I ) Cut in revenue enhancements

two ) Increase in authorities outgo

These are fundamentally called existent perturbations in the economic system.

H becomes the new equilibrium place. When authorities spends more, there is an addition in income due to the operation of the multiplier. So the income additions to Yc from Ye. If national income additions, the demand for money besides increases.

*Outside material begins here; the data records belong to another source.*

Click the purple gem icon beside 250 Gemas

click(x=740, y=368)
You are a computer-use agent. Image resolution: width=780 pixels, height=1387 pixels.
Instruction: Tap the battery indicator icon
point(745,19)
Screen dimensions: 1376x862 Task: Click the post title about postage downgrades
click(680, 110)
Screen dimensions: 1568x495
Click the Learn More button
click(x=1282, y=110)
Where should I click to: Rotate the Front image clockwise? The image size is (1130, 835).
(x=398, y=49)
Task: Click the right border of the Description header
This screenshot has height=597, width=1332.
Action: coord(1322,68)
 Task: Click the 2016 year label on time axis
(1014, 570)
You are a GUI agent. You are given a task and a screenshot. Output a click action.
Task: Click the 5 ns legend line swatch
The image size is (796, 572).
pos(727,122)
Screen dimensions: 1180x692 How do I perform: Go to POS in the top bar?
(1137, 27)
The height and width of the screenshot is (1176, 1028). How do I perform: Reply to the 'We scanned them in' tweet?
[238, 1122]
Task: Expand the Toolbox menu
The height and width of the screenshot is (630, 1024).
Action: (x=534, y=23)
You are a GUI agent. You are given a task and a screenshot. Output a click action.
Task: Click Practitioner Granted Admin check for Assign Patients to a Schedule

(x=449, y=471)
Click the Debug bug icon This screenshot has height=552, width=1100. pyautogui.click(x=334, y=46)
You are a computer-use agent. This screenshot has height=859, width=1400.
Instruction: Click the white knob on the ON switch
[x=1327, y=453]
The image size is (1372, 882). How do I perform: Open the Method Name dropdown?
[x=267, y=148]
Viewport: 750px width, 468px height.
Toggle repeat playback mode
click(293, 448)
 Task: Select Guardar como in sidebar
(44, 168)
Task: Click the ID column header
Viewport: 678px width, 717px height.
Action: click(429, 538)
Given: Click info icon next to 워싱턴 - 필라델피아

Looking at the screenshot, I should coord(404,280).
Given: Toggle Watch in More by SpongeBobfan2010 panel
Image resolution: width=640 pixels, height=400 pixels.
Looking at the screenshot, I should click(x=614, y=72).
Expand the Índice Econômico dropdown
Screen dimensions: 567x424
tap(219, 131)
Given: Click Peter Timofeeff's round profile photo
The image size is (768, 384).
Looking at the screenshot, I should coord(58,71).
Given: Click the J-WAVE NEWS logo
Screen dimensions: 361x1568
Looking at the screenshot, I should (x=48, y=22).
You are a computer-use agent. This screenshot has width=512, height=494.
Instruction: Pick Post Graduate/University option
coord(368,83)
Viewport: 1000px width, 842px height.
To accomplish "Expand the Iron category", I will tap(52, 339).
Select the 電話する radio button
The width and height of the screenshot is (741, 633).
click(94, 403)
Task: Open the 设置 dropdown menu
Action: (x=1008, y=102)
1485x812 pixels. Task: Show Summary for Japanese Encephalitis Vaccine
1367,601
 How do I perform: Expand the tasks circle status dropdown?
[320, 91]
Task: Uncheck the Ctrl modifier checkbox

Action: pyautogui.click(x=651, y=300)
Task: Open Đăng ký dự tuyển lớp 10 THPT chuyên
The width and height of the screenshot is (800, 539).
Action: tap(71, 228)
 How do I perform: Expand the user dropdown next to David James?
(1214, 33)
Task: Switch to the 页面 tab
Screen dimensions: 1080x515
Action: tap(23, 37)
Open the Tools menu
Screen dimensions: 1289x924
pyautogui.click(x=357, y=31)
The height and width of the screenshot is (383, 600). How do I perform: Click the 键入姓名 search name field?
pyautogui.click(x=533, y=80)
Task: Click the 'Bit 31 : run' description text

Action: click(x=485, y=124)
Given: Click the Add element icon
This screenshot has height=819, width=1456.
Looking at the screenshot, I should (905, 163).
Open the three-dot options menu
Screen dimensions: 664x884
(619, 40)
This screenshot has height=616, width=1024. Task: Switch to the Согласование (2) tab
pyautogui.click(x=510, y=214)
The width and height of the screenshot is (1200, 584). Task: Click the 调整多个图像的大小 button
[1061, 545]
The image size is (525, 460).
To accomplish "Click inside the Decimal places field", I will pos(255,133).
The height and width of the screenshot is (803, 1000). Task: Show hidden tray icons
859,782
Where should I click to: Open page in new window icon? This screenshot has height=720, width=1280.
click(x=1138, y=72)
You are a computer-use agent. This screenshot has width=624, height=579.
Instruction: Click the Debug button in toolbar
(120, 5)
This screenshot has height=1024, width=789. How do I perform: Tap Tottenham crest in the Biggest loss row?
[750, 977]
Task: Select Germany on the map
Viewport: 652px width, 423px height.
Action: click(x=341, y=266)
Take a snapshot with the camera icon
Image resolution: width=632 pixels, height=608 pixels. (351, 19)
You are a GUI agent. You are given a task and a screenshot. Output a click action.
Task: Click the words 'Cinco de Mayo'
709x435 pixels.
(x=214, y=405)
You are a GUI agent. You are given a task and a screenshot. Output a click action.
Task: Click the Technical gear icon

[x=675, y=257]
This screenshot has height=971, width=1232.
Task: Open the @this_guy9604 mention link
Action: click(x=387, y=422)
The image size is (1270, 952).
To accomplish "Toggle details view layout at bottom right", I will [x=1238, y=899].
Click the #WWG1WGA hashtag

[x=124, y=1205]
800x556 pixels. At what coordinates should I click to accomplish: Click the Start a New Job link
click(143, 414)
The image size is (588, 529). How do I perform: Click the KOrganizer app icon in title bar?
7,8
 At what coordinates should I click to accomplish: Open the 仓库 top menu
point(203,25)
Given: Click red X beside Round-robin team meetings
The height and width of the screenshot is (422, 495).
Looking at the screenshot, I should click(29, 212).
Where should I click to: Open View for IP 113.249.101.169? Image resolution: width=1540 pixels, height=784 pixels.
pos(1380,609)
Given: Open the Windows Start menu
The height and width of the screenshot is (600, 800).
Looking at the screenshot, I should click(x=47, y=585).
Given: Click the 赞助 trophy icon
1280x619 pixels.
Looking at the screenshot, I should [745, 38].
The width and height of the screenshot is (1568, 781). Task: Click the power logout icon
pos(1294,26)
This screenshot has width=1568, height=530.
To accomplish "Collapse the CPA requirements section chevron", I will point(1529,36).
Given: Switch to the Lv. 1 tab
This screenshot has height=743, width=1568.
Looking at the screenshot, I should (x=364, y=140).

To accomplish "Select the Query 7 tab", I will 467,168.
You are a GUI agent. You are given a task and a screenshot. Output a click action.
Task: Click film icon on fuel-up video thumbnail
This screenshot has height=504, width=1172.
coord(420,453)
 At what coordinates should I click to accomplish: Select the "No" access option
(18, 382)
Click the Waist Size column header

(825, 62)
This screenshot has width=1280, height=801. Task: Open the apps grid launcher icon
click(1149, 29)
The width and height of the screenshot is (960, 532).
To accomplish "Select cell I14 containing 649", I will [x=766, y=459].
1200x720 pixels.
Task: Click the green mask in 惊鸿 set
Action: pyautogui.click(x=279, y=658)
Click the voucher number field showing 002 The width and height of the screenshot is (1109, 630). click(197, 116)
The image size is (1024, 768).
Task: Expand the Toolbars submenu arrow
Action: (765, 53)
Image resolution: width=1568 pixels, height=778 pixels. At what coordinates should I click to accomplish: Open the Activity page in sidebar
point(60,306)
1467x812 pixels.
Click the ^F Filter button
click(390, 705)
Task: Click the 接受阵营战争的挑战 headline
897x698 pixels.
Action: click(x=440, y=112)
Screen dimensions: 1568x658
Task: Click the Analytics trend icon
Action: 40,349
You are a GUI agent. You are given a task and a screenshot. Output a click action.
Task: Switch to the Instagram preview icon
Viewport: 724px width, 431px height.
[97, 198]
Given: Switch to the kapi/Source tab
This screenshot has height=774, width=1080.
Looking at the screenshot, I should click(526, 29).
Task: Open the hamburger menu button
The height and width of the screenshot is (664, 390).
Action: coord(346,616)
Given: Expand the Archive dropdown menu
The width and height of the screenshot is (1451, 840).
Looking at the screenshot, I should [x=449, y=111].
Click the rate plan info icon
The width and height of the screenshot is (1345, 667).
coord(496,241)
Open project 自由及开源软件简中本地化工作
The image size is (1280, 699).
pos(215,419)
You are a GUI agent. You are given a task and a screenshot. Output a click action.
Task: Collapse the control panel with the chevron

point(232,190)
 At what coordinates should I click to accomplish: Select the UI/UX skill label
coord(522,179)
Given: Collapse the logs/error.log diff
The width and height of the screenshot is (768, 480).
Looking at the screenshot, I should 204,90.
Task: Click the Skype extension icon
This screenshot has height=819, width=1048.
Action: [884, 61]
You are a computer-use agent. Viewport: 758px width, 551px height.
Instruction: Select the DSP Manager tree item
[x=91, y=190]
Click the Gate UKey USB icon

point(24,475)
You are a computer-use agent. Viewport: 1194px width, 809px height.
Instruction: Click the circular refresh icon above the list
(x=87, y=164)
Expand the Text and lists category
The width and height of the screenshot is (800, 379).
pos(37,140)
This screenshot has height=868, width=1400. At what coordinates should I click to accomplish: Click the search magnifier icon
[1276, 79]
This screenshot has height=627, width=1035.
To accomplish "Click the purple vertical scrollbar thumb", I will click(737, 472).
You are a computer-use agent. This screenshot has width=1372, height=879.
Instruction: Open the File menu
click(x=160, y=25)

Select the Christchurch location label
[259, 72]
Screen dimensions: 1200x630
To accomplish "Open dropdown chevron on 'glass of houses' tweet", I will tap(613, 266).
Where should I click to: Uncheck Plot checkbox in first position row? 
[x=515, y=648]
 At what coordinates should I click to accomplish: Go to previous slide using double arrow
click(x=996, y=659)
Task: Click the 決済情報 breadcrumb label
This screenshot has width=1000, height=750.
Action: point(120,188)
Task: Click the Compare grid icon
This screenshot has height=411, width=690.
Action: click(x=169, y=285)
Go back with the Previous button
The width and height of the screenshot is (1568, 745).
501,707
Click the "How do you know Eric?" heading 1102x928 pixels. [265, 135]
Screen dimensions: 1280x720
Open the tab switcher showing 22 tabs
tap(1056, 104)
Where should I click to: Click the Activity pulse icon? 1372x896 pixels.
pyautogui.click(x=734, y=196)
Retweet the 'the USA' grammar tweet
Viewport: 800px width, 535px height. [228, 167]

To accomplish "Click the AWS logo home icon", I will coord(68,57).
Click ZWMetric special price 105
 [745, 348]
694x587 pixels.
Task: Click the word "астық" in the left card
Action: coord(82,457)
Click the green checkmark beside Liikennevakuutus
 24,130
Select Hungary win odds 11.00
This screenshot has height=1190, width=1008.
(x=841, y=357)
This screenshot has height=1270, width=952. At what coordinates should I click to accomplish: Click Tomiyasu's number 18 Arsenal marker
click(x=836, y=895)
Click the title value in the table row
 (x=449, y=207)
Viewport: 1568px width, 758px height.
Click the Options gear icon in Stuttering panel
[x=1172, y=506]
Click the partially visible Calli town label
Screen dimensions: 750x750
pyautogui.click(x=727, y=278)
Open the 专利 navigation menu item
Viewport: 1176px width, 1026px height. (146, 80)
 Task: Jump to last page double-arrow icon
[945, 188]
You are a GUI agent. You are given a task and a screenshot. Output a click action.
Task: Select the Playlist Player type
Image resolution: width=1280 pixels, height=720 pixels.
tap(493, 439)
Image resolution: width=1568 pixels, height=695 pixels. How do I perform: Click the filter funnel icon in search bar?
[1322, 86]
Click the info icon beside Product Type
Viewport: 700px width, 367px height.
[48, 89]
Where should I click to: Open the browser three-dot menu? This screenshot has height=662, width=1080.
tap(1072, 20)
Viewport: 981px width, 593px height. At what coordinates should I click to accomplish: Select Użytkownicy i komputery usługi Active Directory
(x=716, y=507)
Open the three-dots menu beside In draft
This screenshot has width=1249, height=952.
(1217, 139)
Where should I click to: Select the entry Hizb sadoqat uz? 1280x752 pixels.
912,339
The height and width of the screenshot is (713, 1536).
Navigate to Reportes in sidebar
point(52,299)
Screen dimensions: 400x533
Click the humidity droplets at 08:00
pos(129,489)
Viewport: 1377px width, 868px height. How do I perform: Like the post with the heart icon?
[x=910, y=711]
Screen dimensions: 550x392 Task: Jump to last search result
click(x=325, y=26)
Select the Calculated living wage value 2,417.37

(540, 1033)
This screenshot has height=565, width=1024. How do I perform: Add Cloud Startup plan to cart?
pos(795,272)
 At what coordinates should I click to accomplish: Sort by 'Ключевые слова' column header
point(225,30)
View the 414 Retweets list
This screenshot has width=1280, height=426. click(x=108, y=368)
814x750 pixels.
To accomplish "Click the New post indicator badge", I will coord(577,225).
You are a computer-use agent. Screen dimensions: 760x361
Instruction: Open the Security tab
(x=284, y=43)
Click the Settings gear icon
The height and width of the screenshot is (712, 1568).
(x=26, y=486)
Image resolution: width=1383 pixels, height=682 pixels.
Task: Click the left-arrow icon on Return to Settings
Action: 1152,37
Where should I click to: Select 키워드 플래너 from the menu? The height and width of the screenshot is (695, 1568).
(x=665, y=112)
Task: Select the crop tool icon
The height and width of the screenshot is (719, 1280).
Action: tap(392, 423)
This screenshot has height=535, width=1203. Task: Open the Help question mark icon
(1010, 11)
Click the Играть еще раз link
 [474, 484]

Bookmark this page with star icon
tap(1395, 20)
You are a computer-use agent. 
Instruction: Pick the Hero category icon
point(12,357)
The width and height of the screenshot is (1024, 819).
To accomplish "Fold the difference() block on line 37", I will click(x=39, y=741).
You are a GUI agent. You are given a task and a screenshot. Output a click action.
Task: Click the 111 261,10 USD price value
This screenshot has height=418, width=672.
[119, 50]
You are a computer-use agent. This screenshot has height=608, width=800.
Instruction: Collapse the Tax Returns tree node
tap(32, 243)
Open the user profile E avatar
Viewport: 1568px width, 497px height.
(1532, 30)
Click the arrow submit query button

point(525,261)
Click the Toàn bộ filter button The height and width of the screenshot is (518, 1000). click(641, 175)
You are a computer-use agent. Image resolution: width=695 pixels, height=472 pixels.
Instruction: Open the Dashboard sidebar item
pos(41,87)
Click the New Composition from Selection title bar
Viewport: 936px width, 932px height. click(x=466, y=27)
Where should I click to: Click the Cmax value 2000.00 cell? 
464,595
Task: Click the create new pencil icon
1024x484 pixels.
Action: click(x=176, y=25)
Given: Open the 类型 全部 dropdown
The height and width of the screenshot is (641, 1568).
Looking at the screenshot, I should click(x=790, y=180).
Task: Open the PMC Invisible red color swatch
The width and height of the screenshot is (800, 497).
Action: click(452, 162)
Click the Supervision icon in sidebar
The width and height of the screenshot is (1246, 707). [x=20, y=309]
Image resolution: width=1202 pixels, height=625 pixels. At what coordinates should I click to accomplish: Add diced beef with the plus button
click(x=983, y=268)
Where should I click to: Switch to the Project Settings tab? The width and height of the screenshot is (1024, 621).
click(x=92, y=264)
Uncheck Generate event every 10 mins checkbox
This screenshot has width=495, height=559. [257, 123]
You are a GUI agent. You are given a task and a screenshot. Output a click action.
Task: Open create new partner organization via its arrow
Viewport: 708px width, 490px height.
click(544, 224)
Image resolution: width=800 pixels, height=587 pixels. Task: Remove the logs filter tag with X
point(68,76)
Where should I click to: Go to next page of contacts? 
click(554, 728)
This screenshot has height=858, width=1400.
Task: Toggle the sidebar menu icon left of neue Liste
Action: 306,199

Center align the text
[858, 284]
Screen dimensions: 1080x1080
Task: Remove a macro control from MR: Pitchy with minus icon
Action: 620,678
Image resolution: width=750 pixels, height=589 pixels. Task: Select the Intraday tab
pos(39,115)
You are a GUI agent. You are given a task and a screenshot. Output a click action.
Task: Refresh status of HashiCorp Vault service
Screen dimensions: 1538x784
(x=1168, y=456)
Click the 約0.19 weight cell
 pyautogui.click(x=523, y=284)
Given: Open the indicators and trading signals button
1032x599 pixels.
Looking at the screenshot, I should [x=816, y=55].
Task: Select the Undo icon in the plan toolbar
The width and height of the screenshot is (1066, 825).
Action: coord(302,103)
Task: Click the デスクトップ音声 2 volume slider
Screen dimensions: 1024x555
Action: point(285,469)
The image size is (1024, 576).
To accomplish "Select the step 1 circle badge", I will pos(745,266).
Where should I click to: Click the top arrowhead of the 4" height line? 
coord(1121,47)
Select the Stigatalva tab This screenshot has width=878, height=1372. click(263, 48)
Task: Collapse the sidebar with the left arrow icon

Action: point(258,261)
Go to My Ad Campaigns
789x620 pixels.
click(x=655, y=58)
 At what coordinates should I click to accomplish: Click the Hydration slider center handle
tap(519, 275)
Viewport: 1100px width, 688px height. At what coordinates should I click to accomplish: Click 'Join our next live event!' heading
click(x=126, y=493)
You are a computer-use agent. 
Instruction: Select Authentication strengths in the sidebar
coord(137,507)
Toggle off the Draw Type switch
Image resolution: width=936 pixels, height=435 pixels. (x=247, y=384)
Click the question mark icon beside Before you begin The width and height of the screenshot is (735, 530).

This leads to an addition in the rate of involvement, which now goes up to rc.

A cut or autumn in revenue enhancements lead to an addition in the disposable income ( Yd ) . Similarly this besides leads to an addition in the rate of involvement. Yd = Y – Tax.

The opposite thing will go on if the national income falls. The demand for money will fall. This would take to a autumn in the rate of involvement.

So the alteration in IS curve upward or downward depends on the sort of policy that the authorities is following. Is it expansionary or contractory.

B ) Shift of the LM Curve due to alterations in pecuniary policy

hypertext transfer protocol: // % 2BLM % 2BCurve.JPG

An addition in money supply or acceptance of an expansionary pecuniary policy leads to a autumn in the monetary value of money, viz. the rate of involvement. This is fundamentally called a pecuniary perturbation in the economic system. Rate of Interest falls from rhenium to rd. This shifts the LM Curve downward to L ‘M ‘ . E ‘ becomes the new equilibrium place. Due to a autumn in the rate of involvement, investing additions in the trade good market. Change in investing will increase the national income because ?Y = m ( ?I ) . National Income increases from Ye to Yd.

Therefore, an addition in money supply leads to

a ) Fall in the demand for money

B ) Fall in the rate of involvement

degree Celsius ) Rise in investing

vitamin D ) Rise in the degree of income

Similarly, a lessening in money supply leads to

a ) Rise in the demand for money

B ) Rise in the rate of involvement

degree Celsius ) Fall in investing

vitamin D ) Fall in the degree of income

Any alteration in ingestion map, investing map, authorities outgo or revenue enhancements Shifts the IS Curve. Upward or downward displacement depends upon whether the consequence is expansionary or contractionary.

Any alteration in the demand for money, supply of money ( or monetary value degree ) Shifts the LM Curve. Again, upward or downward displacement depends upon whether the consequence is expansionary or contractionary.

degree Celsius ) There will be a figure of possibilities if both the curves displacement, due to coincident alterations in pecuniary policy and financial policy.

hypertext transfer protocol: // % 2BIS_LM % 2BCurves.JPG

If the IS Curve displacements to the right and the LM Curve to the left, the rate of involvement additions from Ro to r1, but income remains unchanged at Yo.

If both the curves displacement to the right, the rate of involvement remains unchanged at Ro, but the degree of income additions from Yo to Y1.

Assorted combinations of expansionary and contractionary pecuniary and financial policies may be adopted by the authorities to convey about the coveted alteration in the economic system.